Enhancing Blind Face Restoration through Online Reinforcement Learning
Bin Wu, Yahui Liu, Chi Zhang, Yao Zhao, Wei Wang
TL;DR
This work addresses the ill-posed nature of Blind Face Restoration by introducing Likelihood-Regularized Policy Optimization (LRPO), the first online reinforcement learning framework for BFR. LRPO uses a policy to sample multiple HQ candidates per low-quality input and learns via a composite reward, GT-guided likelihood regularization, and noise-aware advantages, post-training the base diffusion model and discarding the RL component at inference. Experiments show LRPO achieves state-of-the-art results across synthetic and real-world datasets, with both objective metrics and human preferences favoring the restored faces.

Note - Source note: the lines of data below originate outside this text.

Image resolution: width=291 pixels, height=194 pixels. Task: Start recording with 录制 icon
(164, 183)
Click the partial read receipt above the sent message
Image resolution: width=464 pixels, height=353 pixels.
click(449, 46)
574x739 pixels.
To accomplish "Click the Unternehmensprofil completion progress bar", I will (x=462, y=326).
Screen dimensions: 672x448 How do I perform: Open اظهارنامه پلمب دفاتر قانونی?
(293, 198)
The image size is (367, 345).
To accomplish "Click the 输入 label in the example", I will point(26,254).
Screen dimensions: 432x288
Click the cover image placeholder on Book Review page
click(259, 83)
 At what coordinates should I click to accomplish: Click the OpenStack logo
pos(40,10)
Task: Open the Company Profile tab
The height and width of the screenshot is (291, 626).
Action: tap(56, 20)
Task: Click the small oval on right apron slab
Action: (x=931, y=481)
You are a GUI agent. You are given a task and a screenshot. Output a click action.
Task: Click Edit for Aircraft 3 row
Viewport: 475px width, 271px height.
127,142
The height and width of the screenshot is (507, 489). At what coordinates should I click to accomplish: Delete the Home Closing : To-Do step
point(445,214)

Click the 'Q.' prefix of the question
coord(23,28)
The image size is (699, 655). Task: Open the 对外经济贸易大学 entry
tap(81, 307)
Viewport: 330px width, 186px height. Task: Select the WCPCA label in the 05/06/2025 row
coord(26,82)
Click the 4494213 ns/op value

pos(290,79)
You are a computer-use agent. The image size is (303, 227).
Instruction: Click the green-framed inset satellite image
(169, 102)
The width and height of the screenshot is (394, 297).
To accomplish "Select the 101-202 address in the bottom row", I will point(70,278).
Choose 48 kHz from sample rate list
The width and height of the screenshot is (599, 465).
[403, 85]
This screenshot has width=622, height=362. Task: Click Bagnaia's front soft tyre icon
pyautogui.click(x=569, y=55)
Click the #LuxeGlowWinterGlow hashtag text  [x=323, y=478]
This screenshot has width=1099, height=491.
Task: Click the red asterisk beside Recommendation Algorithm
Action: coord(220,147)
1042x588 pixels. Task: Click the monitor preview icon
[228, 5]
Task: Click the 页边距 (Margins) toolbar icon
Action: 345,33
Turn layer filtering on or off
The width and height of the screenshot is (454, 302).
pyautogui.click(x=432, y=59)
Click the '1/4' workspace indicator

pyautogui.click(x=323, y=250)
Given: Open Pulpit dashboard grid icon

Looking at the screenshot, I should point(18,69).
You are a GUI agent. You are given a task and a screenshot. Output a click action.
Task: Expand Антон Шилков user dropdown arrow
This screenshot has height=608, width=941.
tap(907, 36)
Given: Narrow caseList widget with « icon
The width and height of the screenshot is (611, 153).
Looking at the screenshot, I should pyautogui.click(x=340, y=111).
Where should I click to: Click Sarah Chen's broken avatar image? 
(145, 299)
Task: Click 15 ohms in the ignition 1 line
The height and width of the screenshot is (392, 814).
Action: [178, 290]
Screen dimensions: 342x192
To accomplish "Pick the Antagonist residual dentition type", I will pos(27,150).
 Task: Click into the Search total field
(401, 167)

The approach advances BFR by enabling principled exploration of diverse restorations while maintaining identity fidelity and perceptual realism.
Abstract
Blind Face Restoration (BFR) encounters inherent challenges in exploring its large solution space, leading to common artifacts like missing details and identity ambiguity in the restored images. To tackle these challenges, we propose a Likelihood-Regularized Policy Optimization (LRPO) framework, the first to apply online reinforcement learning (RL) to the BFR task. LRPO leverages rewards from sampled candidates to refine the policy network, increasing the likelihood of high-quality outputs while improving restoration performance on low-quality inputs. However, directly applying RL to BFR creates incompatibility issues, producing restoration results that deviate significantly from the ground truth. To balance perceptual quality and fidelity, we propose three key strategies: 1) a composite reward function tailored for face restoration assessment, 2) ground-truth guided likelihood regularization, and 3) noise-level advantage assignment. Extensive experiments demonstrate that our proposed LRPO significantly improves the face restoration quality over baseline methods and achieves state-of-the-art performance.